Ana había corrido hasta la deshabitada explanada que estaba a unos cuantos kilómetros de la casa. Laurie la había seguido, sin parar de llamarla, por lo que estaba sin aliento. Con las manos sobre las rodillas, la veía mientras continuaba alejándose. Ella no se paró. Finalmente, se derrumbó agotada sobre la hierba. Laurie se apresuró a levantarse, corrió hacia ella y se agachó a su lado.

-¿Estás bien?

-Déjame, me tengo que ir, tengo que buscar a mi madre, sé que está viva, he de irme. Déjame marcharme.

-No, nunca vas a ir a ningún otro sitio que no sea tu casa.

-Esa no es mi casa.

-Lo será. No te preocupes.

La cogió con suavidad, y permanecieron abrazados durante mucho rato, tanto que a Tomás le dió tiempo a llegar, a observarles desde la distancia. No pudo evitar recordar su juventud, aquella muchacha, Felicia. Se vio a sí mismo abrazándola. Recordó también cuando su hija estaba entre los dos, era una niña preciosa. De pronto desapareció, volvieron a tener otra hija, pero nunca fue como con Ana. Laurie y Fabián le habían servido muy bien, y por eso mismo los acogía en su casa. Tal vez debiera decirle a la chica su parentesco. Por eso mismo, tenía la foto en la pared. A ver si ella lo descubría. Era consciente de sus dudas, pero no podía ayudarla. Estaba deseando tratarla como se merecía, pero no podía, porque la chica había vivido toda la vida con las monjas, nunca lo había conocido lo suficiente como para acordarse de él. ¿Qué pasaría si ella no quisiera comprenderle, si no quisiera tratarle como a un padre?
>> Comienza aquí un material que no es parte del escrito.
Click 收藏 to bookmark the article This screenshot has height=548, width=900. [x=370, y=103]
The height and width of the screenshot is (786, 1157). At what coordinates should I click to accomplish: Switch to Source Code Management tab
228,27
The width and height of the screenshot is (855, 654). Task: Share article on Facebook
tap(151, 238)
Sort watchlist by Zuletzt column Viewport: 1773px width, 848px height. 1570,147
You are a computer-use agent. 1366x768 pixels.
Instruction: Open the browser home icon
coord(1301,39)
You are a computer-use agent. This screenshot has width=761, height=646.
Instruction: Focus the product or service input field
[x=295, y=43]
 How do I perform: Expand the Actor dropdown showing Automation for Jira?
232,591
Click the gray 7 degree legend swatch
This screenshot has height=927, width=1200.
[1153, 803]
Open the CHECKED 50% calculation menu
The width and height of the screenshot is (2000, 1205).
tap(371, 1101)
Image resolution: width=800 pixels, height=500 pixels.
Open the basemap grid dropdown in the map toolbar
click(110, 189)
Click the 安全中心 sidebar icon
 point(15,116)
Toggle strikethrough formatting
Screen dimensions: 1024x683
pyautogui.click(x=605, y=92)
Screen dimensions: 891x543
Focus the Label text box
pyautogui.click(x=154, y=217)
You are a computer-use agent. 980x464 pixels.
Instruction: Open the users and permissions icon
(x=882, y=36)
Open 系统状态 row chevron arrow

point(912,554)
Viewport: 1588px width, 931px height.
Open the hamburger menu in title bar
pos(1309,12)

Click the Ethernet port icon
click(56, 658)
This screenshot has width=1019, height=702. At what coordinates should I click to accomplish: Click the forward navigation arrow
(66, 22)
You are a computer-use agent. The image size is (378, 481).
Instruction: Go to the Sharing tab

Después de permanecer abrazados todo ese rato, Laurie cogió a Ana y la llevó hasta la casa. La tumbó en la cama con suavidad y le dio de comer. Ella se lo agradeció repetidamente, pero finalmente se durmió.

Soñó con Laurie. Era el protagonista de una pesadilla. Desaparecía y ella no lograba encontrarle. No podía moverse, y tampoco gritar.